It believes the move would raise standards although it is not calling for a return of the 11-plus exam.

The party said pupils should be separated by ability at 14 into academic and vocational streams.

The head teachers' union said the "intriguing" idea currently left questions unanswered.

There are no remaining grammar schools in Wales and only 164 in England.


The last grammar school in Wales went in the 1980s, and there are only 164 left in England. But their supporters say they helped pupils from poorer backgrounds to get on, and they pushed up standards.

The counter argument is that it was very divisive to have this exam at 11 years old, separating pupils out at that age into two streams.

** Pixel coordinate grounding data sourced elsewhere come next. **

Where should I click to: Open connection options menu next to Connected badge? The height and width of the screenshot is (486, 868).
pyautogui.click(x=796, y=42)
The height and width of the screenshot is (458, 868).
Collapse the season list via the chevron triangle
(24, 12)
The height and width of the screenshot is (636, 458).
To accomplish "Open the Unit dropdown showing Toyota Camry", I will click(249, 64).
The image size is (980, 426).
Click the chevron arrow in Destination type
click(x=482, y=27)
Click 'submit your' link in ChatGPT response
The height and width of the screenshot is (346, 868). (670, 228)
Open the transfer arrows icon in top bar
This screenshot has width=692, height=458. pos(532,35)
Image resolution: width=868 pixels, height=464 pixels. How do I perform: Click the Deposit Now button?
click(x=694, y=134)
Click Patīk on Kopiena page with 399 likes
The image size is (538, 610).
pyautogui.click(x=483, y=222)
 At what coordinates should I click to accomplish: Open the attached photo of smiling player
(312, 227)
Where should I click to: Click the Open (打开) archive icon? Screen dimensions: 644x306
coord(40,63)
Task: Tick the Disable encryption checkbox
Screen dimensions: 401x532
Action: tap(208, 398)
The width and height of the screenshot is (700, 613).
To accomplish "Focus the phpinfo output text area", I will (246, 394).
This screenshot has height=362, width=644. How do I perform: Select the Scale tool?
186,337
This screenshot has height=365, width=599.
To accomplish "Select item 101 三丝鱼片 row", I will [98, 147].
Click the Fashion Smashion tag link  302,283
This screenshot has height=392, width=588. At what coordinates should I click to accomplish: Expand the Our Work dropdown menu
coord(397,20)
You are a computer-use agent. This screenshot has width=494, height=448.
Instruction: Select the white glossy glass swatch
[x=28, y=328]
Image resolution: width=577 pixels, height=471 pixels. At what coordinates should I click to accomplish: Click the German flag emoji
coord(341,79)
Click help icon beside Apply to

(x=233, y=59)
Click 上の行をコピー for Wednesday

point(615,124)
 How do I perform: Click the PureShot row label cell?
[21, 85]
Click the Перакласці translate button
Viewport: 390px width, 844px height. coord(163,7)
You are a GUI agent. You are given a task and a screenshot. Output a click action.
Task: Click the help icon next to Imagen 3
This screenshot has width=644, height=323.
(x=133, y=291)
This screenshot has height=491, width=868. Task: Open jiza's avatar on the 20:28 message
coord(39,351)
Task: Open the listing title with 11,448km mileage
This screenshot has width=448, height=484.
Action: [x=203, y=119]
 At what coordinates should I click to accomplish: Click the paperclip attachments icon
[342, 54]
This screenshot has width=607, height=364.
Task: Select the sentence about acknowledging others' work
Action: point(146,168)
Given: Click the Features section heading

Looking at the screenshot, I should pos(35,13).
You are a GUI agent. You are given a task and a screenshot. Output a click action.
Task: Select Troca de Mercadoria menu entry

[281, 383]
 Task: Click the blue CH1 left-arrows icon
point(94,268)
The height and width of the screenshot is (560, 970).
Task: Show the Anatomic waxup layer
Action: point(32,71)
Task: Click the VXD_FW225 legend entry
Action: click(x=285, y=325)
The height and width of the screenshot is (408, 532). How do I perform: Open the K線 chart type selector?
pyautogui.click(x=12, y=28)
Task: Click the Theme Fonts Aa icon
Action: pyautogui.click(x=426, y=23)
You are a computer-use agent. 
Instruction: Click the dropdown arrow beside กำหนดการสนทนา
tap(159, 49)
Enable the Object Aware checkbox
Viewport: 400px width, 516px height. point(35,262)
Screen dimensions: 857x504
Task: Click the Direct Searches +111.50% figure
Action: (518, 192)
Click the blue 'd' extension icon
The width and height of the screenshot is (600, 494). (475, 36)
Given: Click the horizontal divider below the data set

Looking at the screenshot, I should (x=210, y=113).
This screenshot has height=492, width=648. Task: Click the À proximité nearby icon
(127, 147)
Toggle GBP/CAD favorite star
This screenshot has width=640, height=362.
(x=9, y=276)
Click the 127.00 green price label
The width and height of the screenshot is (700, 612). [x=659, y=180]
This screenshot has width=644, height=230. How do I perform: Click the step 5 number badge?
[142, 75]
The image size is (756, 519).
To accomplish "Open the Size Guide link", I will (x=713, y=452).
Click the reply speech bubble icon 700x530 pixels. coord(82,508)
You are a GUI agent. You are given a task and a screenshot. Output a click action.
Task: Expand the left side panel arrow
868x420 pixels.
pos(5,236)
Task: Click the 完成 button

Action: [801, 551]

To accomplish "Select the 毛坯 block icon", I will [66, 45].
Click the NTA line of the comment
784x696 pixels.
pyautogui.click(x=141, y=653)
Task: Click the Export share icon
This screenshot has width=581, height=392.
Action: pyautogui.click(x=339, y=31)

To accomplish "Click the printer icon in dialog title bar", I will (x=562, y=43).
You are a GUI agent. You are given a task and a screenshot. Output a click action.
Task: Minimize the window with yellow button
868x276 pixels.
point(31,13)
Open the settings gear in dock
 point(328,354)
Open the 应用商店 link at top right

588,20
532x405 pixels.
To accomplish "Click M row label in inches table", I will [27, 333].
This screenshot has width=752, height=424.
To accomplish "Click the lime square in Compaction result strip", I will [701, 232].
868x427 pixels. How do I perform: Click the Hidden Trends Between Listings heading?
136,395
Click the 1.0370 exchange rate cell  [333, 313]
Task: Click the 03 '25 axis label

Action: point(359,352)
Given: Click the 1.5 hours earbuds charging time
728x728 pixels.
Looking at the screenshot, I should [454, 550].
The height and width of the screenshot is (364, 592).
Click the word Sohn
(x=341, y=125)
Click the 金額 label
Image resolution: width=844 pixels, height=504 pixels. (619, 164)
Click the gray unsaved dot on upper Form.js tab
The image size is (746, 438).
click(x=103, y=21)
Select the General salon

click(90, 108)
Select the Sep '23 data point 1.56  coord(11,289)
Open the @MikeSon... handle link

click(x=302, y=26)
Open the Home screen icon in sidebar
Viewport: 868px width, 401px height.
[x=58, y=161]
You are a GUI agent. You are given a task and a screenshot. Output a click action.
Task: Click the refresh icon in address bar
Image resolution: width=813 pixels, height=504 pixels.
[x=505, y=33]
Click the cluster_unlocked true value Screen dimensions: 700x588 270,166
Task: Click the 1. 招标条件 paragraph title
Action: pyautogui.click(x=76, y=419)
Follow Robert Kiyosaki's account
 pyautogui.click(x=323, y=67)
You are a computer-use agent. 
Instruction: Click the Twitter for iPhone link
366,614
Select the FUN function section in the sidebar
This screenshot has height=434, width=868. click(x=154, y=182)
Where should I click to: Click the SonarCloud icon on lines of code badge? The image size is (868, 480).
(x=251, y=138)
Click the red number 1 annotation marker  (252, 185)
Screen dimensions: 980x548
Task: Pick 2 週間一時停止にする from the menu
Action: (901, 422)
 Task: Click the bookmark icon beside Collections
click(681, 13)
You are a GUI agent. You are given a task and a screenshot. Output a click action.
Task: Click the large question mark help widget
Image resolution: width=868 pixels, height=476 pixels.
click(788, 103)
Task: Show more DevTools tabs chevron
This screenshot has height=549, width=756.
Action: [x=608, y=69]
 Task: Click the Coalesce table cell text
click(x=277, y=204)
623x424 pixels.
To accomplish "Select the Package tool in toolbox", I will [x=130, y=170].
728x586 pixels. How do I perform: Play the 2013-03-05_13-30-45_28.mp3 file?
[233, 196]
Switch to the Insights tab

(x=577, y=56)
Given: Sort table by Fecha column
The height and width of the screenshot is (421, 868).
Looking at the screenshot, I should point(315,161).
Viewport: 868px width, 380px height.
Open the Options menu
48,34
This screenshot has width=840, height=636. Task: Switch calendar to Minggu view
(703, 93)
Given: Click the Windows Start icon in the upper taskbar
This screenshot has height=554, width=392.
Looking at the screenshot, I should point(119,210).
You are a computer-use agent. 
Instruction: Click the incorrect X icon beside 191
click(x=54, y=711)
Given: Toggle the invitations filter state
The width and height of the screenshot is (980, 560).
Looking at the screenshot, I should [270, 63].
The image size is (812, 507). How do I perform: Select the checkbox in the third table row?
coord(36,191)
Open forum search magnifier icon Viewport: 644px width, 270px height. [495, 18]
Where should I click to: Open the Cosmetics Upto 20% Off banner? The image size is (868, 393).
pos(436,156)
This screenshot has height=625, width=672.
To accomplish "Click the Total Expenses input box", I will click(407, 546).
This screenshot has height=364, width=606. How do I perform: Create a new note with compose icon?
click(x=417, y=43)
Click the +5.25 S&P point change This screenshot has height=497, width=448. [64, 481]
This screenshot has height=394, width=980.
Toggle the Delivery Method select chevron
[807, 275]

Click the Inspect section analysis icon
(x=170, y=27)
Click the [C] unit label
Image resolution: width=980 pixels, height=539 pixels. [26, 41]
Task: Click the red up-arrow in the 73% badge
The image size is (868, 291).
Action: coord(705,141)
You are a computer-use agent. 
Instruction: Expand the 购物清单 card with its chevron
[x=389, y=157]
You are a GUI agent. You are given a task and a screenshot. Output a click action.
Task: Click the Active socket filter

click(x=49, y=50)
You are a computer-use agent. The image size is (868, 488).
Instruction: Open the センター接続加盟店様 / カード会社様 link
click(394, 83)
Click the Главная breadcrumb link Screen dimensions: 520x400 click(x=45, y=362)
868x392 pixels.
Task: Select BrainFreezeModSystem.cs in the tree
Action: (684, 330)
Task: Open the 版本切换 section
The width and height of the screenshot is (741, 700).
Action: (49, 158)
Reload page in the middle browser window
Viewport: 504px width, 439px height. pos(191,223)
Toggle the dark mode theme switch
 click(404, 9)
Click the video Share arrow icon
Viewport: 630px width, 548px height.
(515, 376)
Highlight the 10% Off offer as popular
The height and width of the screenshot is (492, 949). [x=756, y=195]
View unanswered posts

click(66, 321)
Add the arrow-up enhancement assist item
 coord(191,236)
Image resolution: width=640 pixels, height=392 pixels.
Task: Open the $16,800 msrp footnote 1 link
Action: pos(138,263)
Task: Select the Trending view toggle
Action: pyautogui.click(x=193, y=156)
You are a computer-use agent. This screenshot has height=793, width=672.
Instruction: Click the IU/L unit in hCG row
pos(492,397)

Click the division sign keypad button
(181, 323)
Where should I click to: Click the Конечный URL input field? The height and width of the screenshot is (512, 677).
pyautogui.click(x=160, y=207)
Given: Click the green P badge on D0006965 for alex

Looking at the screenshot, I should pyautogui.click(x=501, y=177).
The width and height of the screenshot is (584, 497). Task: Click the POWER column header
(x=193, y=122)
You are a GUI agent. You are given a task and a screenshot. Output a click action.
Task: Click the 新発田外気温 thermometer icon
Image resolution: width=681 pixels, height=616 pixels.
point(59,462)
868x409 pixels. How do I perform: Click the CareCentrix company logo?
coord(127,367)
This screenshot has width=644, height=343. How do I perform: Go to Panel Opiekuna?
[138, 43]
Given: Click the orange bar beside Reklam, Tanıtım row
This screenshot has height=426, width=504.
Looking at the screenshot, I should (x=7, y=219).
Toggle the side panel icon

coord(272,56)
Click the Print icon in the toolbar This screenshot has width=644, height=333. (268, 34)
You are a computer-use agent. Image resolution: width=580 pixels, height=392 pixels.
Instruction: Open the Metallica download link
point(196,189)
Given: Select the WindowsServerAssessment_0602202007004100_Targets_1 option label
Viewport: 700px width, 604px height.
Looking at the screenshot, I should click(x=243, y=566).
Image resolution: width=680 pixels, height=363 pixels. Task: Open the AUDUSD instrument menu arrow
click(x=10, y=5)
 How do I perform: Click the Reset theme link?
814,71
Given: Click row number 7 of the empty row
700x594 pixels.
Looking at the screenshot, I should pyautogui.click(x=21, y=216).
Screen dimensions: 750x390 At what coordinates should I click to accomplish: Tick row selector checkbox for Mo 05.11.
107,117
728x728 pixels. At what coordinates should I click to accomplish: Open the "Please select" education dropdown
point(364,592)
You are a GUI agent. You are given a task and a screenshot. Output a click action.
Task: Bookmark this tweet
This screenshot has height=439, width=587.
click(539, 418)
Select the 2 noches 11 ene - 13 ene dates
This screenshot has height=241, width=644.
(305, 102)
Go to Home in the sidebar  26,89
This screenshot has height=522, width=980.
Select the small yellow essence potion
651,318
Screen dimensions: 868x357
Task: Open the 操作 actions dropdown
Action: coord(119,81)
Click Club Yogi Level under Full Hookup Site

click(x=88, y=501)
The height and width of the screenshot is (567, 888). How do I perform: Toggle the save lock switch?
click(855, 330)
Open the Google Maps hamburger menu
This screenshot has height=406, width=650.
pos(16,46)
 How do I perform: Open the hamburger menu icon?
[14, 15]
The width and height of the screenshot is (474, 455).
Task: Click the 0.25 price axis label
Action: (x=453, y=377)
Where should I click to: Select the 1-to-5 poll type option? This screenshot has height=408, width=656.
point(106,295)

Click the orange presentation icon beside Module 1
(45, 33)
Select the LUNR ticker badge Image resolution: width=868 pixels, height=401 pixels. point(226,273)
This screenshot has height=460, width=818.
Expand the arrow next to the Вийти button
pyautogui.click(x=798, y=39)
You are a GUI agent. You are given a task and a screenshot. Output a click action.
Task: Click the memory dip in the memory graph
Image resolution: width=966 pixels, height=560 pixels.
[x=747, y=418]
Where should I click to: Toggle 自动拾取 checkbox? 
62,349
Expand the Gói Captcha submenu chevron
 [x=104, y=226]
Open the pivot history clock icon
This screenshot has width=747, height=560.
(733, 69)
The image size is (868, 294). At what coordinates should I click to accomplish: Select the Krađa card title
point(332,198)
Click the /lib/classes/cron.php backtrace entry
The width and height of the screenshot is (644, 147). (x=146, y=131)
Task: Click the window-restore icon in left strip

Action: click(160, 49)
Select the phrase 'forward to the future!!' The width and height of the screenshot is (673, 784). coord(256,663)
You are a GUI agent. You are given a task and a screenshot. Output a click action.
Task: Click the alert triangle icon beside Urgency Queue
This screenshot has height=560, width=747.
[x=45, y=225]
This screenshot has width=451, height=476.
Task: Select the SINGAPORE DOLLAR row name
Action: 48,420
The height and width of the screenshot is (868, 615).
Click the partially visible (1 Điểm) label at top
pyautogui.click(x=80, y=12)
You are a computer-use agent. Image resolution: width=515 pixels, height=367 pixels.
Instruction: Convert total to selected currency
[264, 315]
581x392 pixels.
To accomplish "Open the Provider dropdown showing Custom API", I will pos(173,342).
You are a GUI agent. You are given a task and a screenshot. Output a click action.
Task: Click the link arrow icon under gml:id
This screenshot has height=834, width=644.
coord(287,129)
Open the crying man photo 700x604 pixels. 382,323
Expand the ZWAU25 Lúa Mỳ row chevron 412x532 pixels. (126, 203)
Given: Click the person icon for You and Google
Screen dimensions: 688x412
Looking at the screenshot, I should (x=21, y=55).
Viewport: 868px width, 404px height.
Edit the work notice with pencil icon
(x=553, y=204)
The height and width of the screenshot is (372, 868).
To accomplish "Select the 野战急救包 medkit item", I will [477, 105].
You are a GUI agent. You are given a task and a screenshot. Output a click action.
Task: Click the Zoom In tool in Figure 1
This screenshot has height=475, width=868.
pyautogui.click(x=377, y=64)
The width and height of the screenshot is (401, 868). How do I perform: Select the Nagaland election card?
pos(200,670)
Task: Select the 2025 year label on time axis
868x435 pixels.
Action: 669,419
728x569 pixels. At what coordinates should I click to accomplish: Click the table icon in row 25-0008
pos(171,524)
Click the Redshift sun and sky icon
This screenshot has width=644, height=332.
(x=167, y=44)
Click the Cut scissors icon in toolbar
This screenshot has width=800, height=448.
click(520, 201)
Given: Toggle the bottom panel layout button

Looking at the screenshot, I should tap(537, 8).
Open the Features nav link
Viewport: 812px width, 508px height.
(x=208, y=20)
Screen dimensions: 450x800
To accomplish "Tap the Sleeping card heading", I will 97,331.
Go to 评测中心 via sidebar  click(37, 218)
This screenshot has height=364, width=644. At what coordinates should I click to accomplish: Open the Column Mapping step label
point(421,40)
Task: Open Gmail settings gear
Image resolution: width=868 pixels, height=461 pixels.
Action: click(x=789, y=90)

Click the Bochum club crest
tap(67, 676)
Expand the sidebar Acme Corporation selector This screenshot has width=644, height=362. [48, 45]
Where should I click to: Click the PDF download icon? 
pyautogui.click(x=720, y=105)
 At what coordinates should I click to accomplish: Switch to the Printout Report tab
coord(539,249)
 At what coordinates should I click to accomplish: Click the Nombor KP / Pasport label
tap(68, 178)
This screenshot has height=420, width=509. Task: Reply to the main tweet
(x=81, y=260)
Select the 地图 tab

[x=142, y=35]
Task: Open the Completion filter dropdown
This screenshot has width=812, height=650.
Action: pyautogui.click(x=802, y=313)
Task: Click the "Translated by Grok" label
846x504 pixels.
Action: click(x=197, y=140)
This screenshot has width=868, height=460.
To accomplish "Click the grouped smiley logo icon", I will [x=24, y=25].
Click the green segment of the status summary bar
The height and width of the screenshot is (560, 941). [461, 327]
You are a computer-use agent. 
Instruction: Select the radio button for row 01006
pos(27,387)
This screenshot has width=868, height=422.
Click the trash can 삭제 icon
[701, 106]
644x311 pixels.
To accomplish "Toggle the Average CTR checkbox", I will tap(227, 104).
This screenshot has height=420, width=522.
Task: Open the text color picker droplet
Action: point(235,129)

Angela Burns isn't saying we should revive the 11-plus - but she does want to see pupils separated into two streams, one academic, one vocational.

Her reasoning is that various studies have shown Wales falling behind in comparison to other countries, and it's time to take radical action.

There are unanswered questions - not least whether there would be an exam at 14 to decide which stream pupils enter, or whether everyone would still take GCSEs.

But the politics is interesting too; grammar schools are a touchstone issue for the Tories - they're popular with the grassroots and many MPs, but they make the leadership nervous. David Cameron isn't in favour of expanding selective education.

Writing in the Daily Telegraph, the Welsh Conservatives' shadow education minister Angela Burns said: "I think it is time that we revisited the successful elements of grammar schools and sought apply it to a modern Welsh system.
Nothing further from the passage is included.